Rani Zierath of the Division of Cardiovascular Medicine at Brigham and Women’s Hospital, Amil M. Shah, MD, MPH, co-director of the Cardiovascular Imaging Core Laboratory in the Division, and colleagues have published the novel finding that economic food insecurity is a risk factor for new-onset coronary heart disease (CHD) and new-onset heart failure with reduced ejection fraction (HFrEF).

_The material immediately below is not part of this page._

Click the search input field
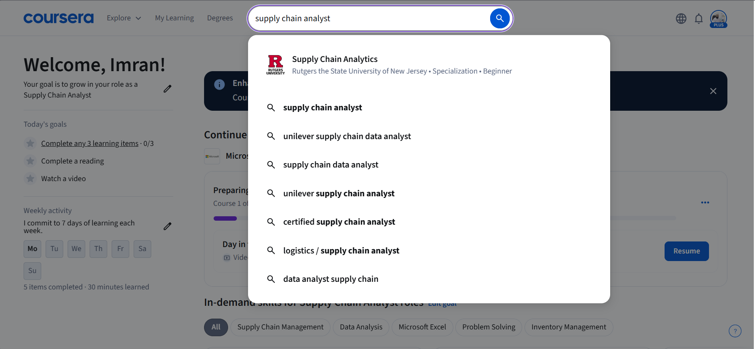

In JAMA Network Open, they say these associations persisted even after accounting for traditional cardiovascular risk factors and socioeconomic status, suggesting the effects of food insecurity extend beyond economic disadvantage.

Methods

The researchers analyzed data from the Jackson Heart Study (JHS), an ongoing prospective epidemiologic study in which 5,306 Black adults in the Jackson, Mississippi, metropolitan area were recruited for a first study visit between 2000 and 2004.

The analysis included 3,024 participants (66% female, mean age 54) who were free of CHD and HF at study visit 1, answered questions about food insecurity at that visit, and had geocoded data available about their place of residence.

Key covariates in the analysis were:

  • Economic food insecurity—Participants were considered economically food insecure if they said they had received food stamps in the past year or reported stress about “not enough money for basics such as food”
  • Stress was assessed with a JHS-designed scale that inquires about jobs, relationships, neighborhood, caregiving, legal and medical issues, racism/discrimination, and ability to meet basic needs

Data analysis was conducted from September 1, 2020, to November 30, 2021.

Economic Food Insecurity

Economic food insecurity was associated with an increased risk of incident CHD, HF, and HFrEF after adjustment for age and sex.

After further adjustment for hypertension, diabetes, body mass index, income, educational level, physical activity, smoking, diet, and stress:

  • Incident CHD—HR, 1.98 (P<0.05)
  • Incident HF—HR, 1.59 (not statistically significant)
  • Incident HFrEF—HR, 2.43 (P<0.05)
  • Incident stroke—HR, 0.89 (not statistically significant)

Unfavorable Food Stores

Unfavorable food stores were defined as convenience stores, bakeries, shops that sell nuts/candy/ice cream, and fast-food establishments. Overall diet quality was similar for participants who lived within 1 mile of more than 2.5 unfavorable food stores and those with fewer unfavorable stores nearby.

In multivariable analysis, living within 1 mile of >2.5 unfavorable food stores was not associated with any CV outcome.

How Clinicians Can Help

These results suggest targeting food insecurity could reduce incident CHD and HF, and help mitigate the marked racial disparity in the burden of cardiovascular disease in the United States.

Federal and local policy changes are needed to address food insecurity, such as expanding the Supplemental Nutrition Assistance Program, implementing community food resource programs, and improving employment opportunities. These interventions are outside the purview of most CV clinicians, but we can diagnose and document food insecurity to motivate policy changes.